_Task inputs_

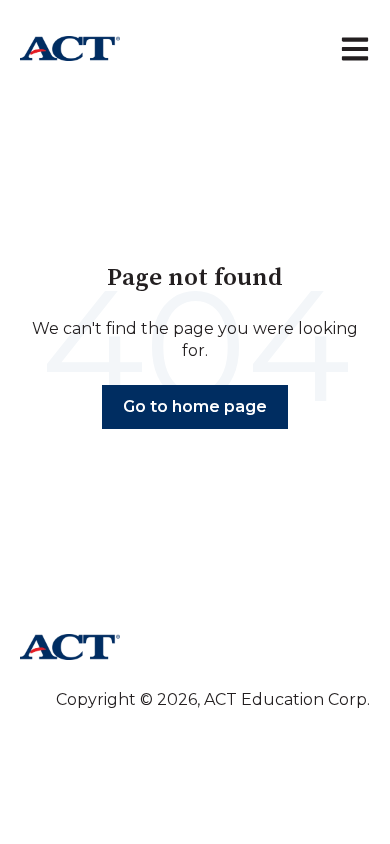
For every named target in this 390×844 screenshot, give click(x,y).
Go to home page (195, 406)
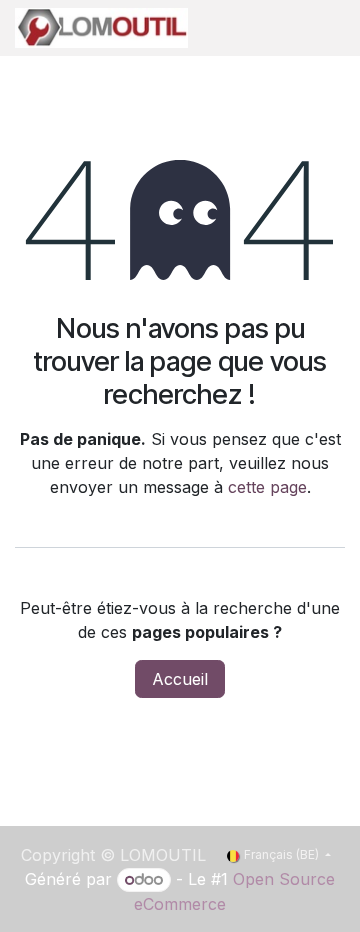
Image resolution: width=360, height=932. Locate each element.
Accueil (180, 679)
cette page (267, 487)
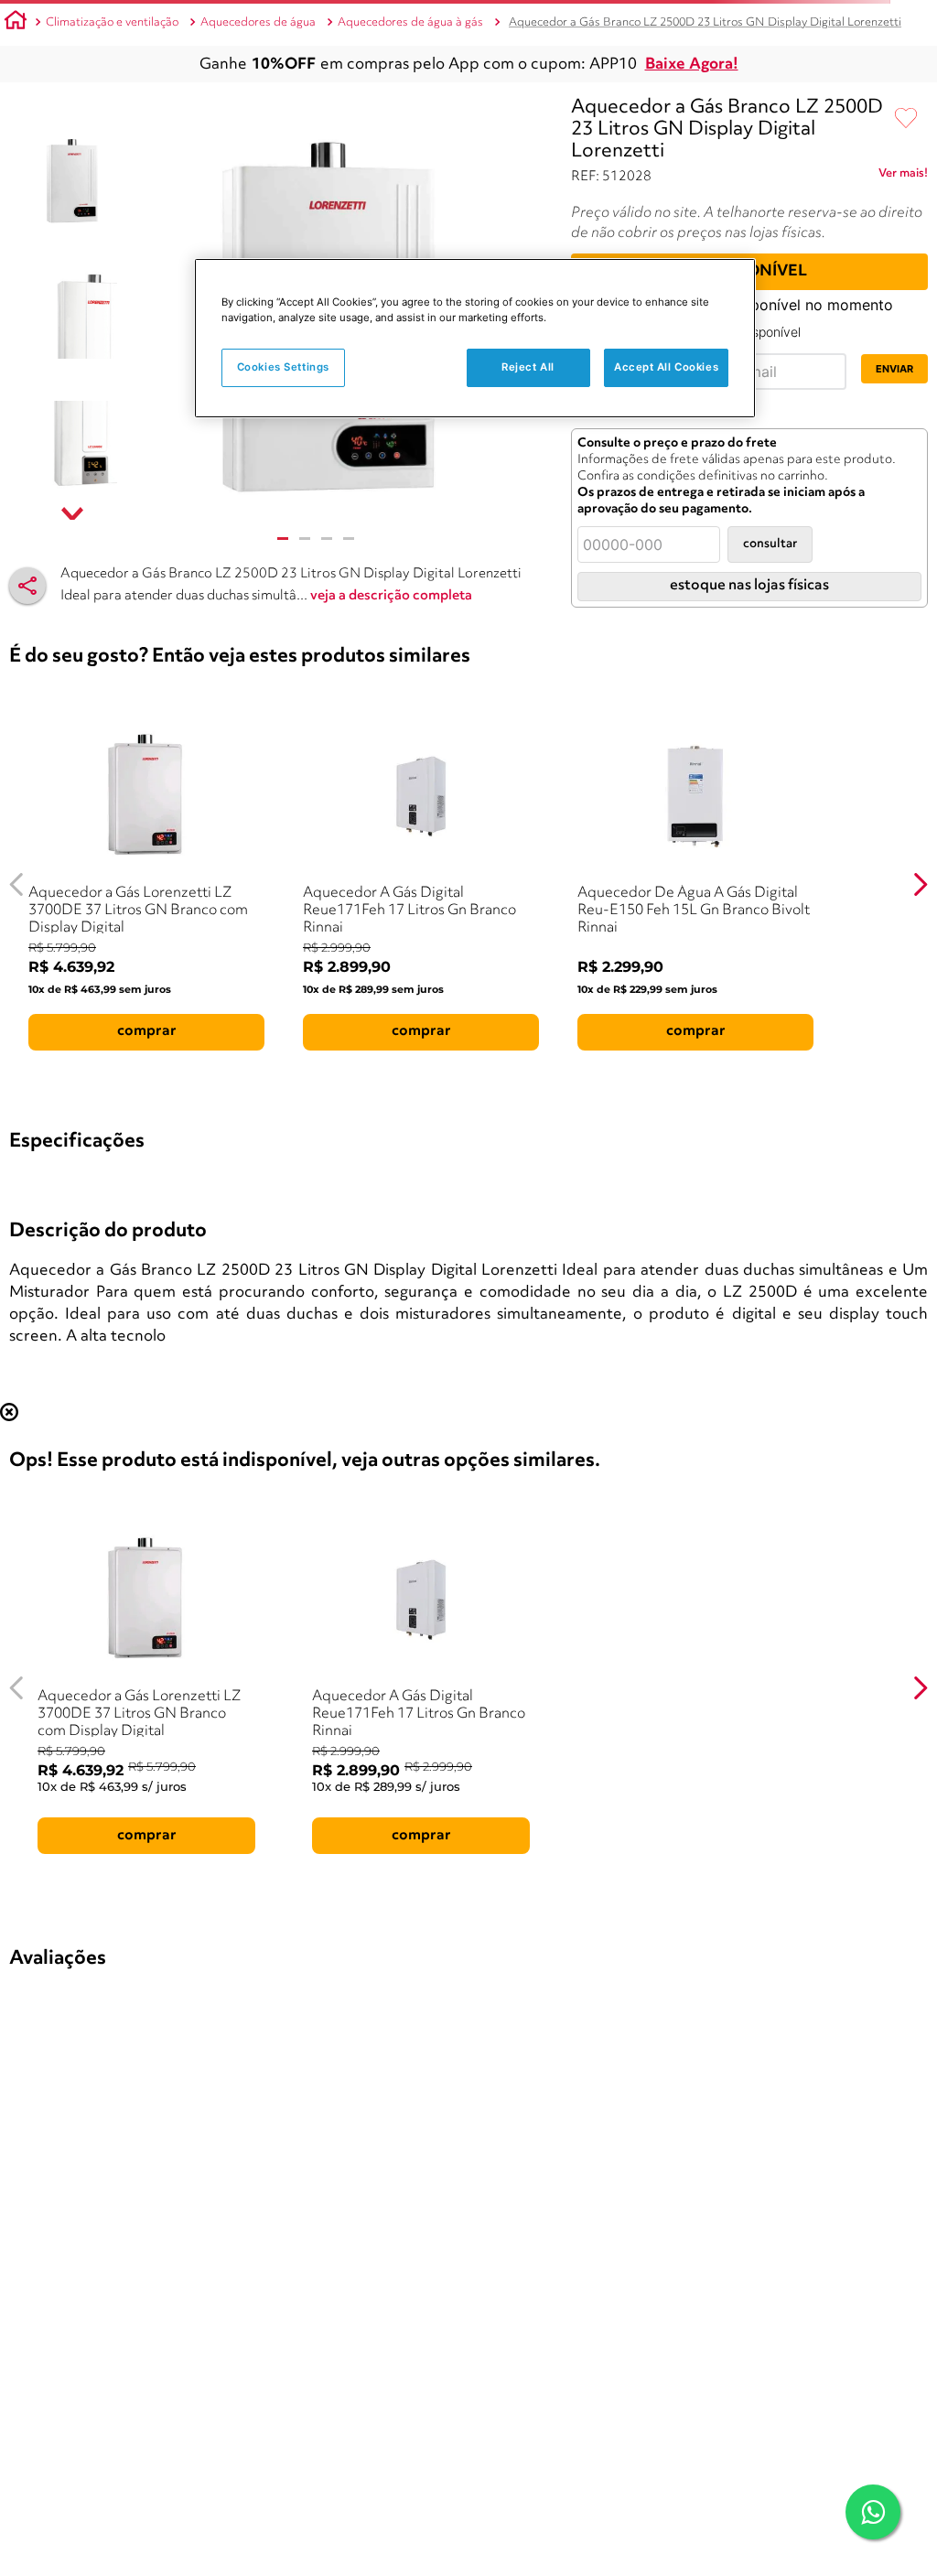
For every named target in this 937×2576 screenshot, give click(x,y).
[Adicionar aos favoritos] (906, 119)
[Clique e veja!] (903, 176)
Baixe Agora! (691, 64)
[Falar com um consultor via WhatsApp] (872, 2511)
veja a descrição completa (391, 596)
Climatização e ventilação (112, 22)
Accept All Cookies (666, 367)
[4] (349, 538)
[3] (327, 538)
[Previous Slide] (17, 884)
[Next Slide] (920, 884)
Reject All (528, 367)
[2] (305, 538)
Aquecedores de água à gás (410, 22)
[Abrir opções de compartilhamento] (27, 585)
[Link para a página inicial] (15, 22)
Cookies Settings (283, 367)
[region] (475, 338)
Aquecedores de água (258, 22)
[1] (283, 538)
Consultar (770, 544)
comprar (147, 1031)
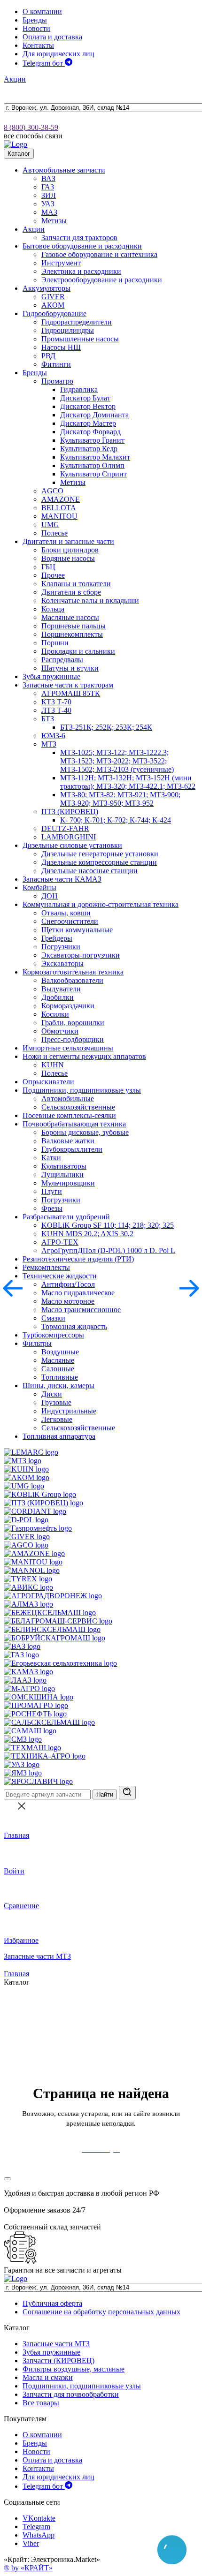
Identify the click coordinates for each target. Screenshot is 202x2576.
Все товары (41, 2403)
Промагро (57, 381)
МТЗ (48, 744)
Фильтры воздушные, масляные (73, 2369)
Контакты (38, 45)
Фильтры (37, 1343)
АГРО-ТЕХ (59, 1242)
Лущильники (62, 1174)
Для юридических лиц (58, 54)
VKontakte (39, 2518)
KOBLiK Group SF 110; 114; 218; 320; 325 (107, 1225)
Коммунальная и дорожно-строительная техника (101, 904)
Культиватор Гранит (92, 440)
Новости (36, 28)
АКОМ (52, 305)
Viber (31, 2543)
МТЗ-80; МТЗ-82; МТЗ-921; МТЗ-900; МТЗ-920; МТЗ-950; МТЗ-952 (120, 799)
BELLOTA (58, 508)
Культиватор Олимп (92, 465)
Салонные (57, 1369)
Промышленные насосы (80, 339)
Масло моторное (67, 1301)
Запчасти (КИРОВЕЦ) (58, 2360)
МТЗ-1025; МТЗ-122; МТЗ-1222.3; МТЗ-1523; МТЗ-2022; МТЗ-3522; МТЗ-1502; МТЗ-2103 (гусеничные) (117, 760)
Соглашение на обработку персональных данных (101, 2312)
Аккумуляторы (46, 288)
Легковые (56, 1419)
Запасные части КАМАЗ (62, 879)
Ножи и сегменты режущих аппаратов (84, 1056)
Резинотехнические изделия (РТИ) (78, 1259)
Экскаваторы (62, 963)
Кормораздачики (67, 1006)
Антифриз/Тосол (68, 1284)
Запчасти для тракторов (79, 238)
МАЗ (49, 212)
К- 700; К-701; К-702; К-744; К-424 (115, 820)
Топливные (59, 1377)
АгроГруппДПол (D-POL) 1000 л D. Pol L (108, 1250)
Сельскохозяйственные (78, 1107)
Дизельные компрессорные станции (99, 862)
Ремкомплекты (46, 1267)
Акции (15, 79)
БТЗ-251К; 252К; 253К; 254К (106, 727)
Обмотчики (59, 1031)
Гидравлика (79, 389)
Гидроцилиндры (67, 330)
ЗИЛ (48, 195)
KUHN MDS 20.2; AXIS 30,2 (87, 1234)
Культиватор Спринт (93, 474)
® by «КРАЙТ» (28, 2568)
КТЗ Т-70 (56, 702)
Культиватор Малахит (95, 457)
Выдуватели (61, 989)
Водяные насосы (68, 558)
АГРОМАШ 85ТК (70, 693)
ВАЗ (48, 178)
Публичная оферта (52, 2303)
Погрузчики (60, 947)
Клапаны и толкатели (76, 584)
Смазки (53, 1318)
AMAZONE (60, 499)
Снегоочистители (69, 921)
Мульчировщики (68, 1183)
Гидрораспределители (76, 322)
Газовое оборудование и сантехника (99, 254)
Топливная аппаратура (59, 1436)
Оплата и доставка (52, 37)
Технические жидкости (60, 1276)
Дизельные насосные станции (89, 871)
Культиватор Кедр (88, 449)
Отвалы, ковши (66, 913)
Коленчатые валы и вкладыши (90, 600)
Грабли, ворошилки (72, 1023)
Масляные (57, 1360)
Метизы (54, 221)
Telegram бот (44, 63)
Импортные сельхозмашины (68, 1048)
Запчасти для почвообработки (71, 2394)
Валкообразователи (72, 980)
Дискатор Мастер (88, 423)
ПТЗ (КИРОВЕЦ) (69, 812)
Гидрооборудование (54, 313)
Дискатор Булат (85, 398)
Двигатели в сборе (71, 592)
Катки (51, 1158)
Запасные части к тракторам (68, 685)
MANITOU (59, 516)
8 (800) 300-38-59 (31, 127)
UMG (50, 525)
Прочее (53, 575)
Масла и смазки (48, 2377)
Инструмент (61, 263)
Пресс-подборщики (72, 1039)
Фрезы (51, 1208)
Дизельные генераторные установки (99, 854)
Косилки (55, 1014)
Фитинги (56, 364)
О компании (42, 11)
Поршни (55, 643)
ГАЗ (47, 187)
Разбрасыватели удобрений (66, 1217)
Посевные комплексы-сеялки (69, 1115)
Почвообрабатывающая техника (74, 1124)
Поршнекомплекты (72, 634)
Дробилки (57, 997)
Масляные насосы (70, 617)
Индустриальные (68, 1411)
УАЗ (47, 204)
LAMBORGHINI (68, 837)
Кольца (52, 609)
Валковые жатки (67, 1141)
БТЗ (47, 719)
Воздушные (60, 1352)
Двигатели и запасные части (68, 541)
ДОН (49, 896)
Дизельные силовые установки (72, 845)
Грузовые (56, 1402)
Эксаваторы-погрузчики (80, 955)
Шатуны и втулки (70, 668)
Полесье (54, 533)
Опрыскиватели (48, 1082)
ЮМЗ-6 (53, 736)
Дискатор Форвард (90, 432)
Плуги (51, 1191)
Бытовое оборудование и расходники (82, 246)
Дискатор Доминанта (94, 415)
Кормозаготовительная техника (73, 972)
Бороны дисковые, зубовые (85, 1132)
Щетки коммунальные (77, 930)
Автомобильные (67, 1099)
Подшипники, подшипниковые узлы (82, 1090)
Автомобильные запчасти (64, 170)
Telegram (36, 2527)
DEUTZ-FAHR (65, 828)
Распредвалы (62, 660)
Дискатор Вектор (88, 406)
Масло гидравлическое (78, 1293)
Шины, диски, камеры (58, 1386)
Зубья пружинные (51, 676)
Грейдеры (56, 938)
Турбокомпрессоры (53, 1335)
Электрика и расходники (81, 271)
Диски (51, 1394)
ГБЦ (48, 567)
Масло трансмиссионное (81, 1310)
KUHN (52, 1065)
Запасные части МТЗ (37, 1956)
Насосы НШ (61, 347)
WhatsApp (38, 2535)
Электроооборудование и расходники (101, 280)
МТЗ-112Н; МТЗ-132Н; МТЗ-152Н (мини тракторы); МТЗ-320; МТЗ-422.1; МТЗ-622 (127, 782)
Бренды (35, 20)
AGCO (52, 491)
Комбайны (39, 887)
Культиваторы (63, 1166)
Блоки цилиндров (70, 550)
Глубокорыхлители (71, 1149)
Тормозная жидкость (74, 1326)
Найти (104, 1794)
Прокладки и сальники (78, 651)
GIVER (53, 297)
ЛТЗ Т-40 (56, 710)
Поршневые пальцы (73, 626)
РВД (48, 356)
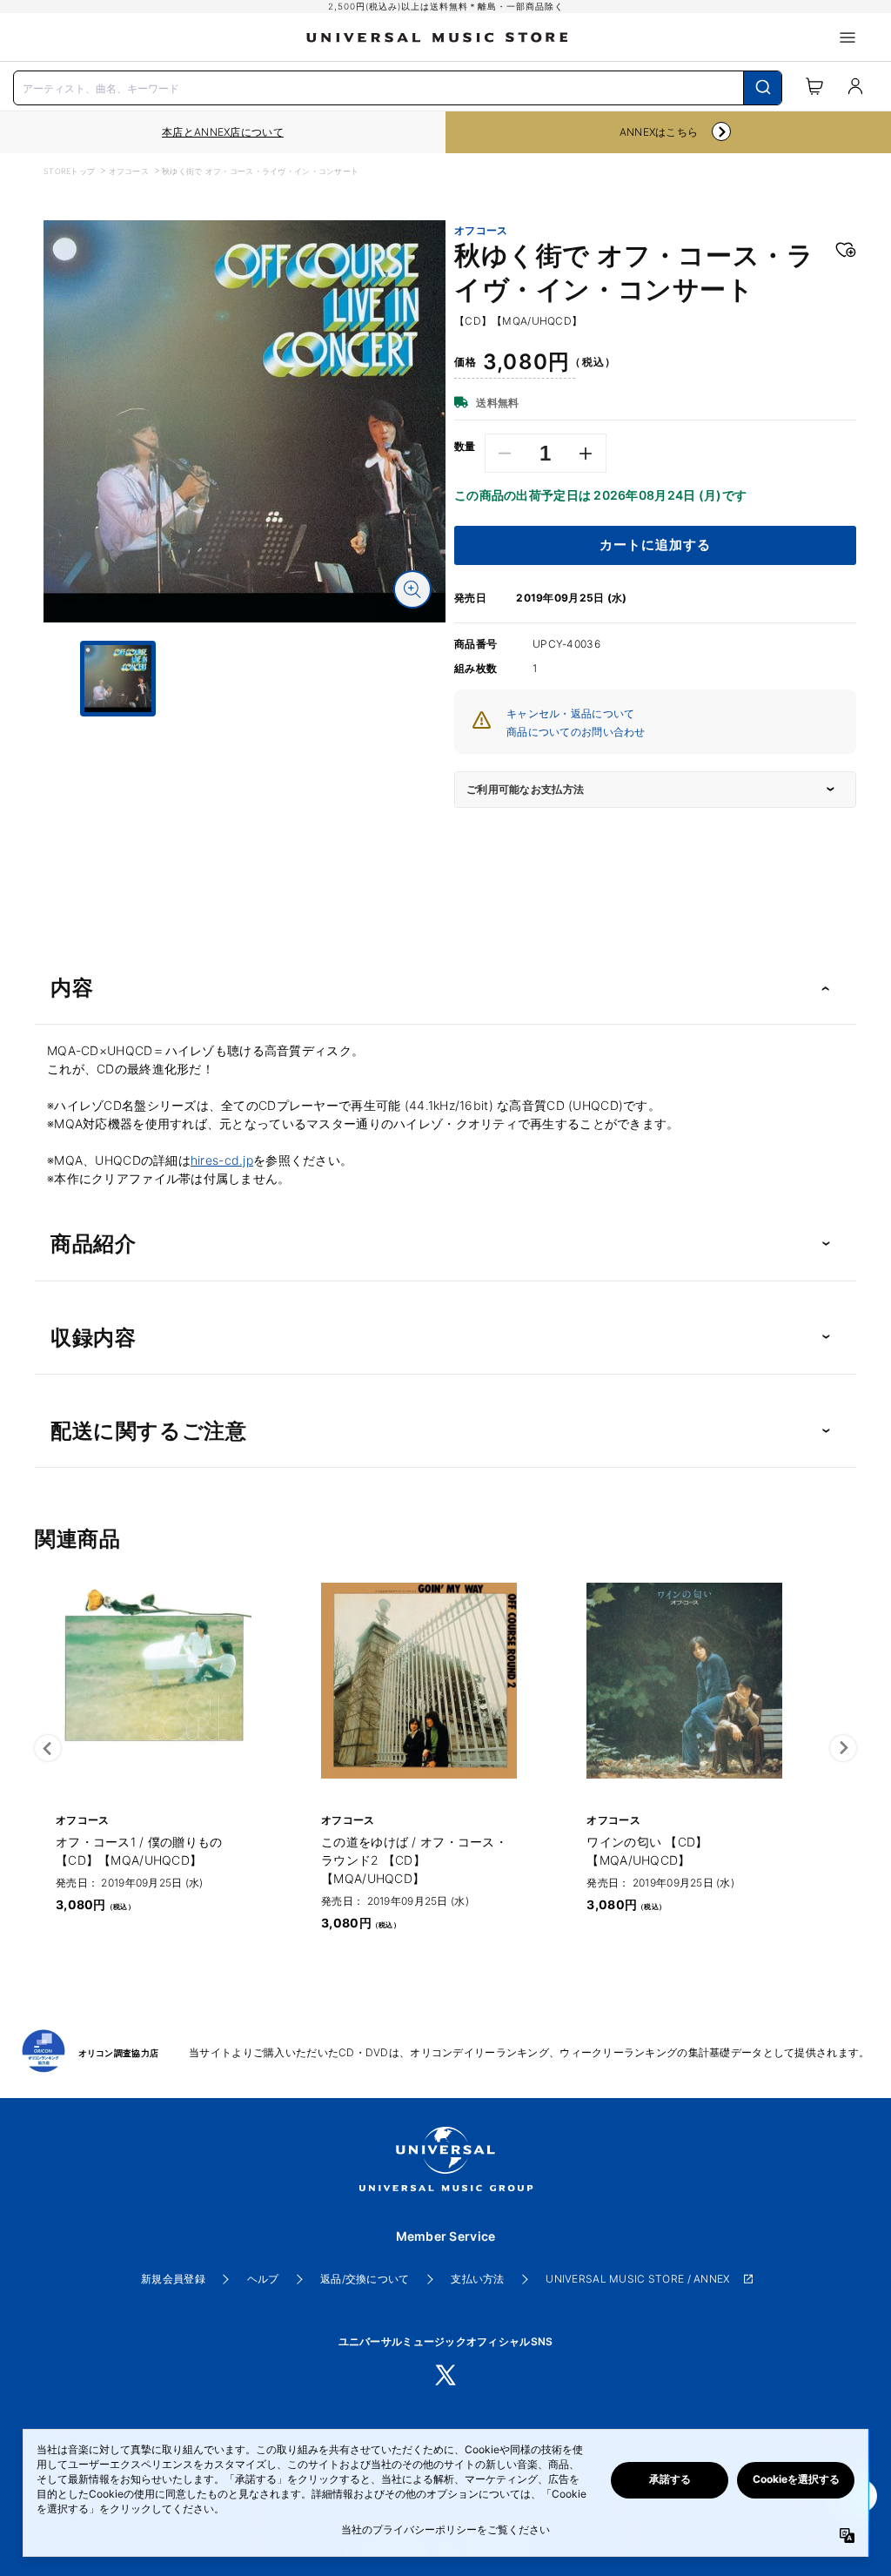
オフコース (129, 171)
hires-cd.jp (222, 1160)
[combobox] (397, 86)
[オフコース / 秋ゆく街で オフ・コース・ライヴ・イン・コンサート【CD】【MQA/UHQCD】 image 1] (245, 421)
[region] (223, 132)
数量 (465, 446)
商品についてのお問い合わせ (576, 731)
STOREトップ (69, 171)
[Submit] (762, 88)
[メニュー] (847, 37)
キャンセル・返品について (570, 713)
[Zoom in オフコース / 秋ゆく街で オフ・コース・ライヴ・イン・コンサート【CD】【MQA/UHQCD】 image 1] (412, 589)
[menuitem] (245, 760)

_Description of the task_
Transcribe exactly the portion of the material above that runs from the line containing "Кормозаготовительная техника (73, 972)" through its last line, omitting all pictures.

_Task response_
Кормозаготовительная техника (73, 972)
Бороны дисковые, зубовые (85, 1132)
Щетки коммунальные (77, 930)
Автомобильные (67, 1099)
Подшипники, подшипниковые узлы (82, 1090)
Автомобильные запчасти (64, 170)
Telegram (36, 2527)
DEUTZ-FAHR (65, 828)
Распредвалы (62, 660)
Дискатор Вектор (88, 406)
Масло гидравлическое (78, 1293)
Шины, диски, камеры (58, 1386)
Зубья пружинные (51, 676)
Грейдеры (56, 938)
Турбокомпрессоры (53, 1335)
Электрика и расходники (81, 271)
Диски (51, 1394)
ГБЦ (48, 567)
Масло трансмиссионное (81, 1310)
KUHN (52, 1065)
Запасные части МТЗ (37, 1956)
Насосы НШ (61, 347)
WhatsApp (38, 2535)
Электроооборудование и расходники (101, 280)
МТЗ-112Н; МТЗ-132Н; МТЗ-152Н (мини тракторы); МТЗ-320; МТЗ-422.1; МТЗ-622 (127, 782)
Бренды (35, 20)
AGCO (52, 491)
Комбайны (39, 887)
Культиваторы (63, 1166)
Блоки цилиндров (70, 550)
Глубокорыхлители (71, 1149)
Тормозная жидкость (74, 1326)
Найти (104, 1794)
Прокладки и сальники (78, 651)
GIVER (53, 297)
ЛТЗ Т-40 (56, 710)
Поршневые пальцы (73, 626)
РВД (48, 356)
オフコース (129, 171)
hires-cd.jp (222, 1160)
[combobox] (397, 86)
[オフコース / 秋ゆく街で オフ・コース・ライヴ・イン・コンサート【CD】【MQA/UHQCD】 image 1] (245, 421)
[region] (223, 132)
数量 (465, 446)
商品についてのお問い合わせ (576, 731)
STOREトップ (69, 171)
[Submit] (762, 88)
[メニュー] (847, 37)
キャンセル・返品について (570, 713)
[Zoom in オフコース / 秋ゆく街で オフ・コース・ライヴ・イン・コンサート【CD】【MQA/UHQCD】 image 1] (412, 589)
[menuitem] (245, 760)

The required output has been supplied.